The 3rd Circuit’s decision is not precedential for Alaska, which is covered by the 9th Circuit Court of Appeals.  But there is no reason to suspect that the judges of the 9th Circuit have any different understanding than the judges of the 3rd Circuit when it comes to the relevance of Title VII to sexual orientation discrimination.  Let me repeat: SOL.  Let me repeat: Too bad, so sad.

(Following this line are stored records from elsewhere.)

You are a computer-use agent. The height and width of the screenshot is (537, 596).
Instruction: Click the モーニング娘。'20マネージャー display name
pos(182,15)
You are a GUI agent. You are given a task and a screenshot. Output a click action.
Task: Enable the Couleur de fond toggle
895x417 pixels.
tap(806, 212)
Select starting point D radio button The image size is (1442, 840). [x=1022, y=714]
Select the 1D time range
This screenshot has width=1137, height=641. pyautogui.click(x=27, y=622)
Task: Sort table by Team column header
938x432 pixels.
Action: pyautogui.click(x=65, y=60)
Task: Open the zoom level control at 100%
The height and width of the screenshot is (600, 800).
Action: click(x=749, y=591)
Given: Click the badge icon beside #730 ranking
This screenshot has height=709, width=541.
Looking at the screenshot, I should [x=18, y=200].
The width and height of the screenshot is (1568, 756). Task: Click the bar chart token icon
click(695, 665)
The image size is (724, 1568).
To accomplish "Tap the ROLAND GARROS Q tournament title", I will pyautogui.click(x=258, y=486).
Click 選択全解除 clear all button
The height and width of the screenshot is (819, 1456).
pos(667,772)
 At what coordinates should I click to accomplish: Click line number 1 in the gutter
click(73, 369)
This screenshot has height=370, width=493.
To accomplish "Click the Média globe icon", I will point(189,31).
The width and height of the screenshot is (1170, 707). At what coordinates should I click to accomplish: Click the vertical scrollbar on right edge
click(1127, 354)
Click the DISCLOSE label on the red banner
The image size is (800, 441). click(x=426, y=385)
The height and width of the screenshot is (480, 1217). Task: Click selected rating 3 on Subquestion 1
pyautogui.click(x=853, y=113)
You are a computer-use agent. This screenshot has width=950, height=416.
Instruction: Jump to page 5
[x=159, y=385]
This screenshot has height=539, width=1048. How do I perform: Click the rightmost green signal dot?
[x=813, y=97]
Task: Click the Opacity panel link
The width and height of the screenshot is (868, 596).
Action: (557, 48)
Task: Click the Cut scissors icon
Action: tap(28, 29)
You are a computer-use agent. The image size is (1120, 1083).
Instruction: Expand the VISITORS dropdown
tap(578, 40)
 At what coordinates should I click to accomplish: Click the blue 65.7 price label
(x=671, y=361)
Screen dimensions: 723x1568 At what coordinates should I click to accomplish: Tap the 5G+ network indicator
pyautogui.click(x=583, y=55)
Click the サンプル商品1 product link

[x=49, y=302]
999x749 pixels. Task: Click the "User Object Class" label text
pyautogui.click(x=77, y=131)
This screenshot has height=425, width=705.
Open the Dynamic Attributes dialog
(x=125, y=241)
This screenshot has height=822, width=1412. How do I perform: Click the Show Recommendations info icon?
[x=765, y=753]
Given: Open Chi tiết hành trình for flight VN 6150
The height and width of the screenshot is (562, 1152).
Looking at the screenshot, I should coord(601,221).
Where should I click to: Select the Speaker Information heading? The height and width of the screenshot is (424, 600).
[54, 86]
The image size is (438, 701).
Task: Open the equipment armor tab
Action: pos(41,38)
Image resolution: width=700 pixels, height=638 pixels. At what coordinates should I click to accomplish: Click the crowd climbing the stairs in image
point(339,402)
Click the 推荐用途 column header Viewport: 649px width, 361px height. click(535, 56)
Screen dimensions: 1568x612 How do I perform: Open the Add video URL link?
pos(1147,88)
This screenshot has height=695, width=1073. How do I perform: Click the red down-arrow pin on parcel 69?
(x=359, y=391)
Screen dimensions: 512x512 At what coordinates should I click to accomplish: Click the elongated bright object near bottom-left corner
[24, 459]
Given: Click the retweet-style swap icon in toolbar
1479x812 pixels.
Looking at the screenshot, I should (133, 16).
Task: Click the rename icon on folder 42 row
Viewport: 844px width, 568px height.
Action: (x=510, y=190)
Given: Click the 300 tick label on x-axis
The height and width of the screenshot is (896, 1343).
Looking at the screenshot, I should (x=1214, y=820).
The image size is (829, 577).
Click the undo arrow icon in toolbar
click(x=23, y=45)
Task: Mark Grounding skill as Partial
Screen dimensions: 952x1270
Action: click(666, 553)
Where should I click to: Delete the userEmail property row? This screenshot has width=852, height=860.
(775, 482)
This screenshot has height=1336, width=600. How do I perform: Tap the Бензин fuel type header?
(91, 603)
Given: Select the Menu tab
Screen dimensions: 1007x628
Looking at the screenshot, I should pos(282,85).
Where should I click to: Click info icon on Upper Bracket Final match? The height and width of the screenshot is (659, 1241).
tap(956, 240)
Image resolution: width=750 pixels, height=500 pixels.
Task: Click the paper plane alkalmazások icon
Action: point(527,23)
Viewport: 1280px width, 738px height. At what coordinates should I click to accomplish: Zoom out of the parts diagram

So display your gender stereotype noncomformity freely. But keep your sexual orientation firmly in the closet. At least, that’s what the case law on Title VII has to say about it. And that will remain the case until, if and when, the U.S. Supreme Court rules that Title VII’s sex discrimination provision includes sexual orientation discrimination, or until Congress amends Title VII to add sexual orienation through an Employment Non-Discrimination Act (ENDA), as has been proposed in both houses of Congress recently. [Ref #7] Until then, as Paul Secunda explained to the Wall Street Journal’s Law Blog,

…while certain states and cities have laws prohibiting employment discrimination on the basis of sexual orientation, the Supreme Court has never ruled that sexual orientation is covered by Title VII. [Ref #7]

It may all the same be true what Debbie Ossiander said of Title VII, that “it basically covers, in my mind,. employee discrimination, including same sex employee discrimination.”

But what counts with Title VII isn’t what’s in Debbie Ossiander’s mind — but in what the courts have ruled. So while she may have partially salved her own conscience with her mistaken notions about Title VII, reality is that thanks to her “no” vote on AO 2009-64, and what seems likely to be her refusal to override Mayor Sullivan’s veto of it, LGBT people in Anchorage have no more protection from the unfair job discrimination than they they do in housing, public accommodations, financial practices, and municipal practices.

In the meantime, Brian D. Prowel: I wish you the very best. What your coworkers and employer subjected you to was inexcusable.  Readers of this blog can read the full court decision to see just how nasty they were.  And rest assured that some Anchorage employers and coworkers are every bit as nasty.  Too bad. So sad. No recourse here.


  1. 8/13/09. “Third time in 35 years: Anchorage’s equal rights ordinance” by Melissa S. Green (Henkimaa).
  2. 7/23/09. “Kelley testimony 1: Contrary to prior Assembly testimony, existing law does not protect LGBT people from discrimination” by Melissa S. Green (Henkimaa).
  3. 7/23/09. “Kelley testimony 2: Oncale Supreme Court decision on workplace sexual harassment does not protect LGBTs from discrimination” by Melissa S. Green (Henkimaa).
  4. Oncale v. Sundowner Offshore Services, Inc., 523 U.S. 75 (1998).
  5. 8/28/09. Prowel v. Wise Business Forms. U.S. Court of Appeals for the Third Circuit. Opinion written by Judge Thomas M. Hardiman.
  6. Price Waterhouse v. Hopkins, 490 U.S. 228 (1989).
  7. 9/1/09. “On Sexual-Orientation and Title VII: Are Changes Afoot?” by Ashby Jones ( Law Blog).
  8. Bibby v. Philadelphia Coca Cola Bottling Co., 260 F.3d 257 (3d Cir. 2001); cited in Prowel v. Wise Business Forms.
  9. 8/29/09. “Appeals court allows gender stereotype case” by Paula Reed Ward (Pittsburgh Post-Gazette).